Some Thoughts on My First Official Mother’s Day
Jennifer Angelina Petro
Being assigned the wrong gender when I was born had three wonderful unforeseen consequences much later in life: my three sons. No matter how unsettled I was inside I loved being a dad. I sang Van Morrison songs to the kids when they were still in the womb. When they were born I placed them on my chest and sang them to sleep as I rocked them in the rocking chair. I prayed over them, blessed them, and wrote them songs. I took them on wagon rides and to play grounds and parks. When they were older I took them bug hunting, snake hunting, puppy hunting, and ice cream truck hunting. I remember one day chasing an ice cream truck around the neighborhood after school until we were able to get close enough to run after it. We went fishing. I dragged them to used bookstores. I taught them the love of nachos, Mr. Bean, and baseball. When we went to Michigan I bought them enough candy to last them on a drive to Idaho. I drew with them. I drew for them. I taught them guitar chords. I bought them guitars, drums, mandolins, trombones, keyboards, amps, and drums. Of course, these are things any mother could do. That isn’t my point. My point is I did those because I loved being a parent—a parent who thought they were a dad doing what they thought, at the time, were dad things. As it turns out, I did all these things as a mother—they were both motherly and fatherly.
I longed (and still do long) to be pregnant and carry a child. I am well aware that will never happen. I deeply wanted to breast feed a child. I am well aware that will never happen either. And while these are saddnesses I will carry always to one degree or another, I have accepted the facts. On the eve of my Mother’s Day, I find myself feeling strange, and in sort of a limbo. I did my usual texting to the kids today to remind them to get something for their mom—Mom Number One. I told them not to get me anything. Part of me wants them to always think and remember me as dad, and yet, speaking of facts, I am a mom—a mom who gave birth to herself while she was still parenting her own children.

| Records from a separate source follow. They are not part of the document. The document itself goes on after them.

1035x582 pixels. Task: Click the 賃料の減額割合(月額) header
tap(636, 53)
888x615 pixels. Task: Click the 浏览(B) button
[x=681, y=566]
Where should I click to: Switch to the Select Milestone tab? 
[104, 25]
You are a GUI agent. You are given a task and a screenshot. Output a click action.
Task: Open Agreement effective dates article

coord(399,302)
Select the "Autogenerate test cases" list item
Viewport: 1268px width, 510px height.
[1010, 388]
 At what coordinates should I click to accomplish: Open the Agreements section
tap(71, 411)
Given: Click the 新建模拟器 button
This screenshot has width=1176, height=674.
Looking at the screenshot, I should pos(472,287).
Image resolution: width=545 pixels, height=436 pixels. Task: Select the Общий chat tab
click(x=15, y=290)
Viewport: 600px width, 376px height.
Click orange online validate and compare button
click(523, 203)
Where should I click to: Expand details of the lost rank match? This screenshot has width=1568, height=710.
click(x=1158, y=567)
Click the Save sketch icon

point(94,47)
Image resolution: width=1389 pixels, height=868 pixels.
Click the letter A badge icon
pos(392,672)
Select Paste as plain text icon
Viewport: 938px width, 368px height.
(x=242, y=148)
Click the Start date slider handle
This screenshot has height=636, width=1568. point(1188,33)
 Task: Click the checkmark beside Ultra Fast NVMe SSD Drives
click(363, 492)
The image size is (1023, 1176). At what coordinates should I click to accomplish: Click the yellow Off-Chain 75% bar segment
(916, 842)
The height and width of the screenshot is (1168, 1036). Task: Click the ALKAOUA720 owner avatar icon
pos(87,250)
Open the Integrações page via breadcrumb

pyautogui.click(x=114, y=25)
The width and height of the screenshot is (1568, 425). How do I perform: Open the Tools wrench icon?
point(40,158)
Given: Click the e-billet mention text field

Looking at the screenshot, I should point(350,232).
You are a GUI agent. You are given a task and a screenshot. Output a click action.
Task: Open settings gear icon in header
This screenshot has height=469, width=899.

Mother and matter are related in their Latin roots. They mean source—the stuff of the world—the feminine force of things. I have been, without knowing it, motherly giver and the source of origin for many things in the lives of my children. Father, in Latin (Dutch, vader—now you know what the “Vader” means in Darth Vader.), means paternal and Supreme Being; I have not been a supreme being except for when they were infants and in my arms or in my care in the woods, or when they were young and I made up stories for them stories until they fell asleep. I have been paternal to my children. I have cared for them when they were sick. I have laid down with them when they had nightmares.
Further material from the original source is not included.